The Reutech Rogue remote weapon system is a remotely controlled turret system for weapons ranging from 7.62 mm general purpose machine guns up to 20 mm cannons or a 40mm automatic grenade launcher. A version for anti-tank guided missiles has also been developed. There are versions for land and maritime use manufactured in South Africa by Reutech Solutions.

==Features==
The control system of both Land and Sea Rogue mounts consists of a console in the ship or vehicle with a display screen for the cameras on the mount and a simple joystick control. The turret is gyro-stabilised and electrically driven. An optical observation and sighting system is mounted on the turret alongside the weapon with a variety of daylight and thermal imaging cameras and laser rangefinder. The standard option includes a 3 field-of-view daylight camera and a Sagem Matis SP cooled thermal night sight. An optional fit consists of a Sagem CM# MR uncooled infrared night sight, a 2 field-of-view day camera and a laser rangerfinder.

==Versions==
The system is available in various version:
- The "original" Rogue is fitted with an M2 Browning 12.7mm heavy machine gun
- Cradle Rogue can interchangeably use a 7.62mm general purpose machine gun, a 12.7mm machine gun or a 40mm automatic grenade launcher
- Super Rogue has a 20x139 mm cannon, either the Denel Land Systems GI-2 or Nexter M693
- Missile Rogue mounts four ZT3 Ingwe anti-tank guided missiles and a 12.7mm heavy machine gun.
They are available in Sea or Land configurations for use on ships and boats or armoured vehicles respectively.

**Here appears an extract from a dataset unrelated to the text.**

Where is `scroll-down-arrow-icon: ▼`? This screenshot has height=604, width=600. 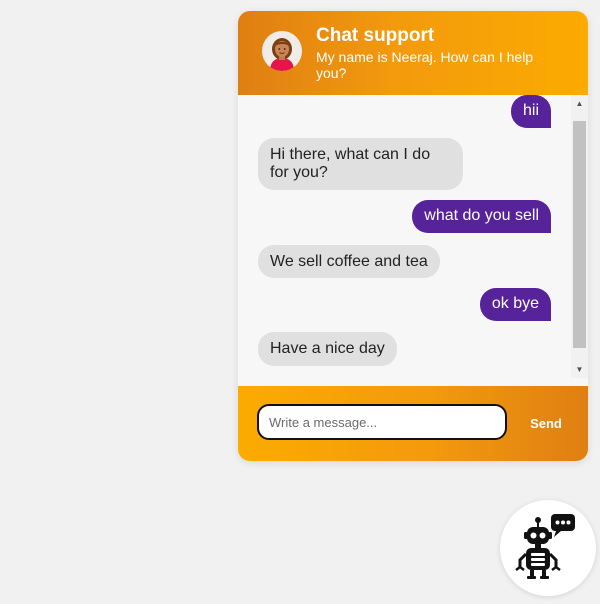 scroll-down-arrow-icon: ▼ is located at coordinates (580, 370).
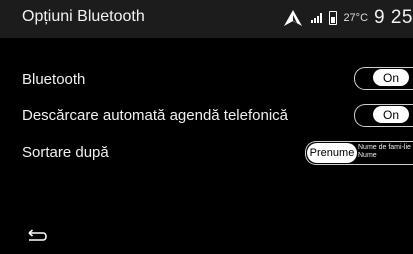 This screenshot has width=413, height=254. What do you see at coordinates (385, 152) in the screenshot?
I see `sort-option-last-name: Nume de fami-lie Nume` at bounding box center [385, 152].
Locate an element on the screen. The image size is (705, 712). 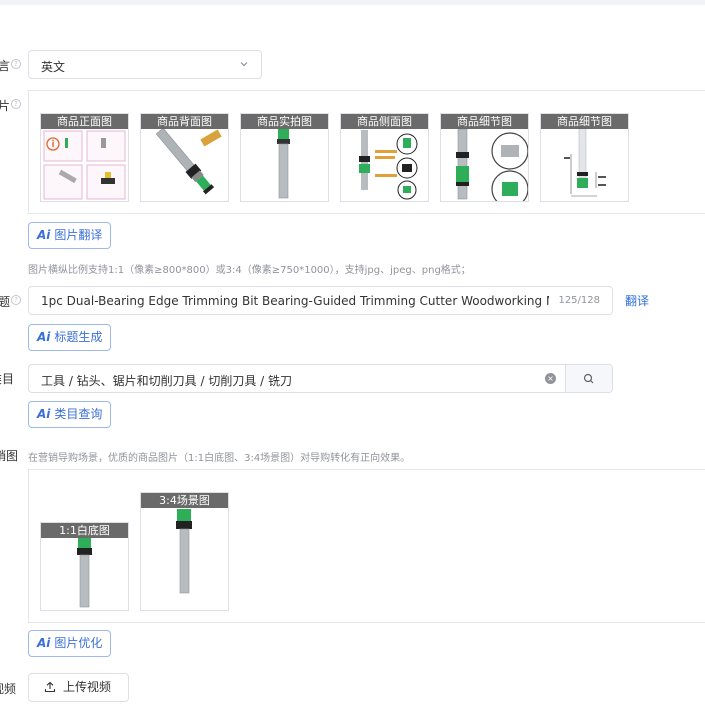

In September 2017 a new version, the Rogue Lite, was introduced. Designed for light armoured vehicles, it can be fitted with a 12.7 or 7.62 mm machine gun or a 40 mm automatic grenade launcher. A variety of optical sighting systems are offered.

==Users==
- South African Navy - Two Sea Rogue systems fitted with M2 Browning 12.7mm heavy machine guns are used on the Valour class frigates.
- United Arab Emirates Coast Guard - Sea Rogue is used on 14/16m patrol boats.
- Benin Navy - Three patrol boats equipped with Super Sea Rogue armed with Denel Land Systems GI-2 20mm cannon.